Records contained in a dataset
+---+

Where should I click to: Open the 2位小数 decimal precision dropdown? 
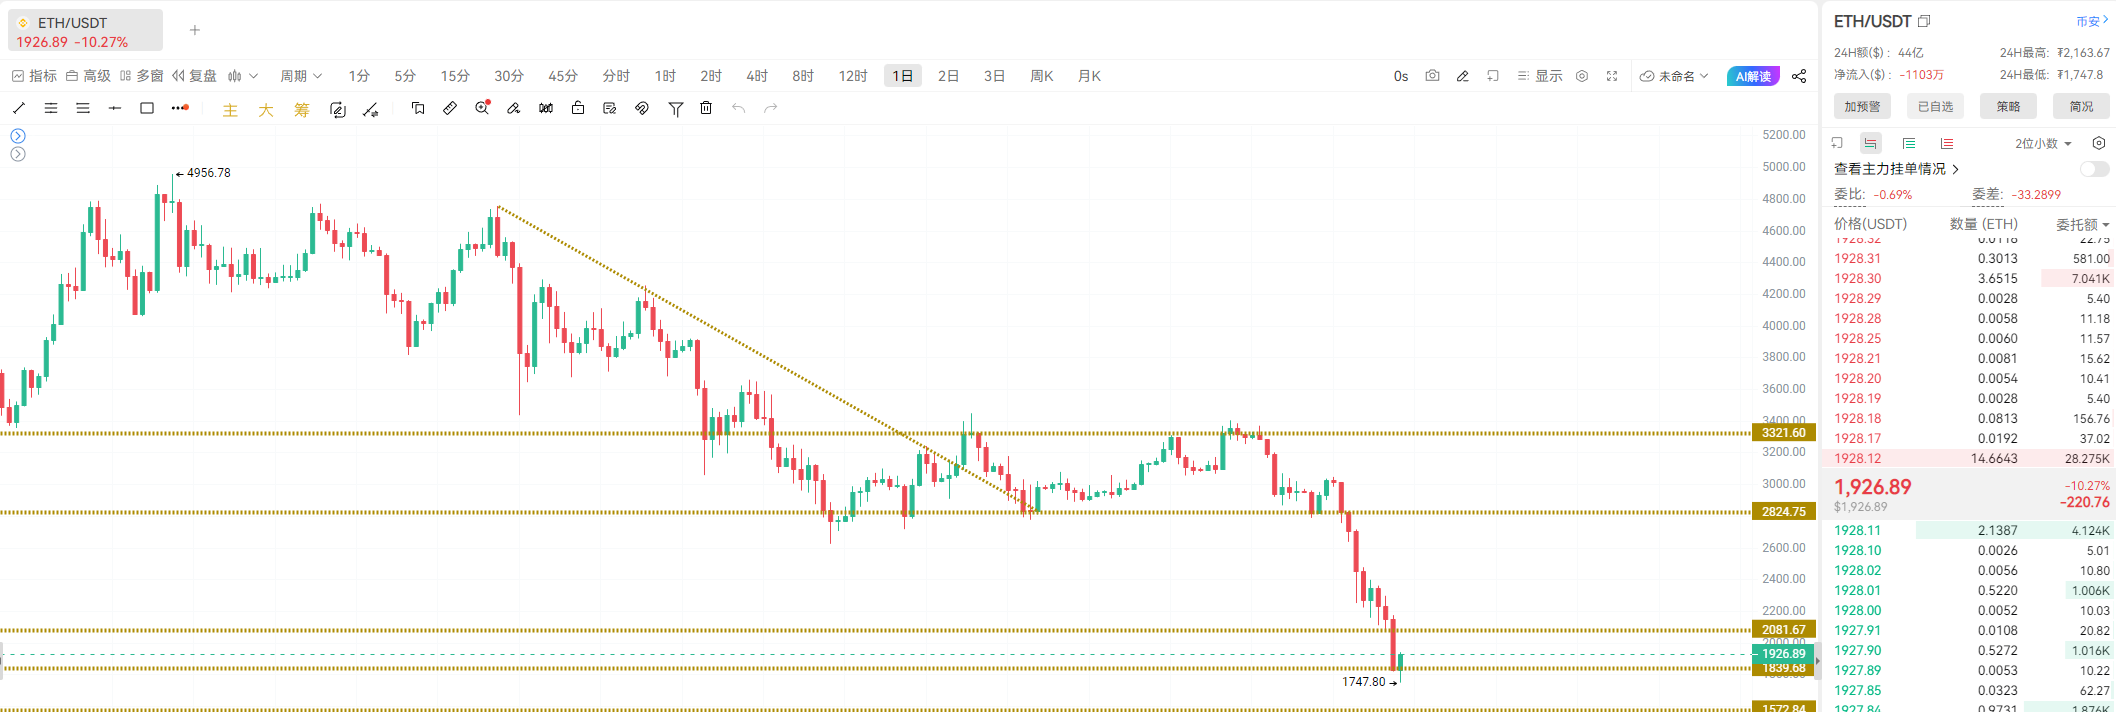click(x=2043, y=143)
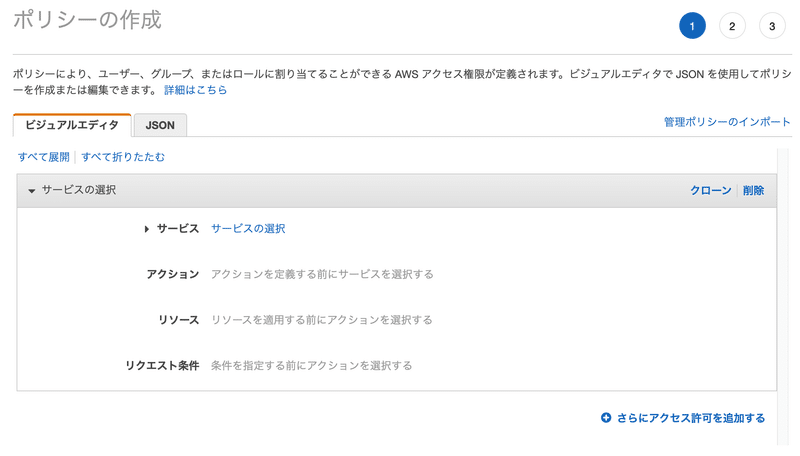Click the クローン link
The image size is (800, 456).
pyautogui.click(x=711, y=190)
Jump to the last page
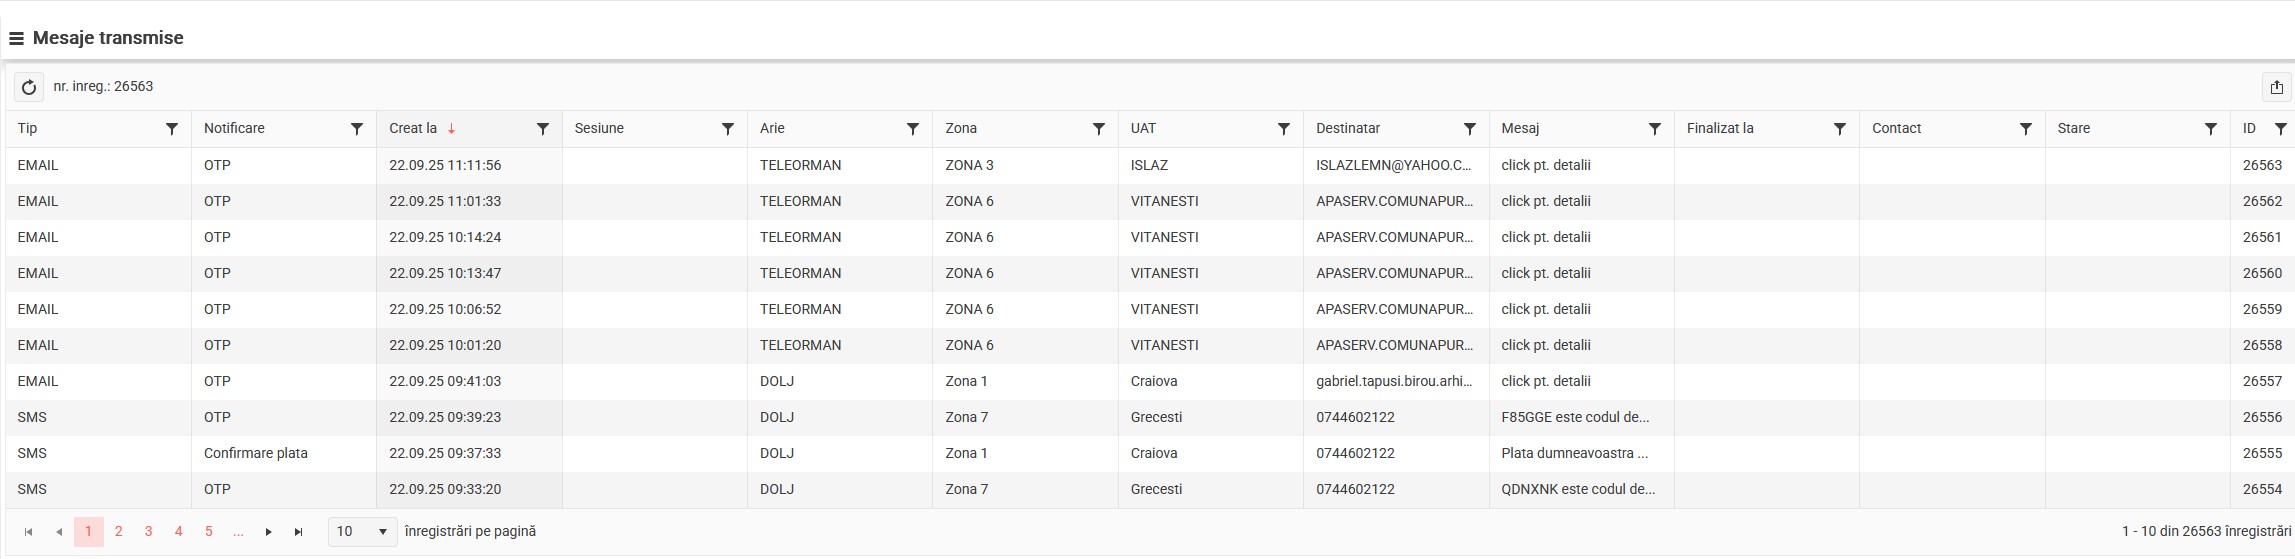 [x=298, y=532]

+---+

» **Required work**: None of the pictures should appear, though every line of the data above must be reproduced exactly.

» **Answer box**:
Where should I click to: Open the 2位小数 decimal precision dropdown? 
click(x=2043, y=143)
Click the クローン link
The image size is (800, 456).
pyautogui.click(x=711, y=190)
Jump to the last page
 [x=298, y=532]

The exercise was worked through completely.